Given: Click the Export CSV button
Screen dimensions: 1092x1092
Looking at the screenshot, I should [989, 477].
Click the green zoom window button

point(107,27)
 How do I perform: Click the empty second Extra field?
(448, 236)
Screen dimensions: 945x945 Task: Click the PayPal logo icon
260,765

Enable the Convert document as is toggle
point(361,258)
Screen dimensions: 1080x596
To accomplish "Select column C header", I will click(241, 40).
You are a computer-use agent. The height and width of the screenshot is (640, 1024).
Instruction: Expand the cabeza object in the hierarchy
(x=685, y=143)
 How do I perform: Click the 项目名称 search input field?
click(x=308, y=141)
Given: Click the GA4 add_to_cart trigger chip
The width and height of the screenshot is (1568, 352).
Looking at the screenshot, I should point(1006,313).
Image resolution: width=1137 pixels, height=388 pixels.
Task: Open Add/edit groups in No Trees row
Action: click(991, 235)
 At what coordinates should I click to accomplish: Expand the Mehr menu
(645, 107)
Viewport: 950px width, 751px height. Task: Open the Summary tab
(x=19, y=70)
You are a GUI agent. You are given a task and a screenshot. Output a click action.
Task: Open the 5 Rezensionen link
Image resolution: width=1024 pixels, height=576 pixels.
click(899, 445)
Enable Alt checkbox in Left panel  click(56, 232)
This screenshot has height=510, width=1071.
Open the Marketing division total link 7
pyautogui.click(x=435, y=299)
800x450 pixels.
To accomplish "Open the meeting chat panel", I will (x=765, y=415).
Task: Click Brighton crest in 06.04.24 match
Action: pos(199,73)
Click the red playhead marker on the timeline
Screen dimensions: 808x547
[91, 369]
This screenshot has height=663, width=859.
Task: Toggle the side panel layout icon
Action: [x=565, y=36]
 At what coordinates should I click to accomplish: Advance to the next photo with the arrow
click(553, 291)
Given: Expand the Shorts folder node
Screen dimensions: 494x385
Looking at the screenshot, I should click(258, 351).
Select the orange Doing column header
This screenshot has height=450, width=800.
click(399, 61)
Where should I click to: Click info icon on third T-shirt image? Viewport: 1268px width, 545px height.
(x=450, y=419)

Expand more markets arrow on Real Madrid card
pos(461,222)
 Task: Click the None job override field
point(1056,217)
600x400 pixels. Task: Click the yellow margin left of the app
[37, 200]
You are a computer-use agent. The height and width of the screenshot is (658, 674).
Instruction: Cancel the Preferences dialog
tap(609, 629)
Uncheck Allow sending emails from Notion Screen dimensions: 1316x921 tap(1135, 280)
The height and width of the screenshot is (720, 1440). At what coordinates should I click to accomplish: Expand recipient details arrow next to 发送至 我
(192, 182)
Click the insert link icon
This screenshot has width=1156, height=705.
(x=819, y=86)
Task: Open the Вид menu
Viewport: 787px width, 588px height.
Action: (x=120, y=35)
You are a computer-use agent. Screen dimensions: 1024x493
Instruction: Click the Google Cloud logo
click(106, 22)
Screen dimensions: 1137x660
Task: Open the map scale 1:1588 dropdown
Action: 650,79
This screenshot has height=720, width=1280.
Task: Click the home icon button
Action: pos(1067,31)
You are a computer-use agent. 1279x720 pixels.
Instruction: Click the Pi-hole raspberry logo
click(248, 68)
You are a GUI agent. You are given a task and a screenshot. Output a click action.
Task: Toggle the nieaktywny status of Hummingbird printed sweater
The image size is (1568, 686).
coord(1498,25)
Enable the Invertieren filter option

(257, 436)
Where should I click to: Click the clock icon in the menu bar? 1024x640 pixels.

********

» TASK REQUIREMENTS: Please give back the listing in full; each line must match exactly.

» TASK RESPONSE:
Given: Click the Export CSV button
Screen dimensions: 1092x1092
Looking at the screenshot, I should [989, 477].
Click the green zoom window button

point(107,27)
 How do I perform: Click the empty second Extra field?
(448, 236)
Screen dimensions: 945x945 Task: Click the PayPal logo icon
260,765

Enable the Convert document as is toggle
point(361,258)
Screen dimensions: 1080x596
To accomplish "Select column C header", I will click(241, 40).
You are a computer-use agent. The height and width of the screenshot is (640, 1024).
Instruction: Expand the cabeza object in the hierarchy
(x=685, y=143)
 How do I perform: Click the 项目名称 search input field?
click(x=308, y=141)
Given: Click the GA4 add_to_cart trigger chip
The width and height of the screenshot is (1568, 352).
Looking at the screenshot, I should point(1006,313).
Image resolution: width=1137 pixels, height=388 pixels.
Task: Open Add/edit groups in No Trees row
Action: click(991, 235)
 At what coordinates should I click to accomplish: Expand the Mehr menu
(645, 107)
Viewport: 950px width, 751px height. Task: Open the Summary tab
(x=19, y=70)
You are a GUI agent. You are given a task and a screenshot. Output a click action.
Task: Open the 5 Rezensionen link
Image resolution: width=1024 pixels, height=576 pixels.
click(899, 445)
Enable Alt checkbox in Left panel  click(56, 232)
This screenshot has height=510, width=1071.
Open the Marketing division total link 7
pyautogui.click(x=435, y=299)
800x450 pixels.
To accomplish "Open the meeting chat panel", I will (x=765, y=415).
Task: Click Brighton crest in 06.04.24 match
Action: pos(199,73)
Click the red playhead marker on the timeline
Screen dimensions: 808x547
[91, 369]
This screenshot has height=663, width=859.
Task: Toggle the side panel layout icon
Action: [x=565, y=36]
 At what coordinates should I click to accomplish: Advance to the next photo with the arrow
click(553, 291)
Given: Expand the Shorts folder node
Screen dimensions: 494x385
Looking at the screenshot, I should click(258, 351).
Select the orange Doing column header
This screenshot has height=450, width=800.
click(399, 61)
Where should I click to: Click info icon on third T-shirt image? Viewport: 1268px width, 545px height.
(x=450, y=419)

Expand more markets arrow on Real Madrid card
pos(461,222)
 Task: Click the None job override field
point(1056,217)
600x400 pixels. Task: Click the yellow margin left of the app
[37, 200]
You are a computer-use agent. The height and width of the screenshot is (658, 674).
Instruction: Cancel the Preferences dialog
tap(609, 629)
Uncheck Allow sending emails from Notion Screen dimensions: 1316x921 tap(1135, 280)
The height and width of the screenshot is (720, 1440). At what coordinates should I click to accomplish: Expand recipient details arrow next to 发送至 我
(192, 182)
Click the insert link icon
This screenshot has width=1156, height=705.
(x=819, y=86)
Task: Open the Вид menu
Viewport: 787px width, 588px height.
Action: (x=120, y=35)
You are a computer-use agent. Screen dimensions: 1024x493
Instruction: Click the Google Cloud logo
click(106, 22)
Screen dimensions: 1137x660
Task: Open the map scale 1:1588 dropdown
Action: 650,79
This screenshot has height=720, width=1280.
Task: Click the home icon button
Action: pos(1067,31)
You are a computer-use agent. 1279x720 pixels.
Instruction: Click the Pi-hole raspberry logo
click(248, 68)
You are a GUI agent. You are given a task and a screenshot. Output a click action.
Task: Toggle the nieaktywny status of Hummingbird printed sweater
The image size is (1568, 686).
coord(1498,25)
Enable the Invertieren filter option

(257, 436)
Where should I click to: Click the clock icon in the menu bar? 1024x640 pixels.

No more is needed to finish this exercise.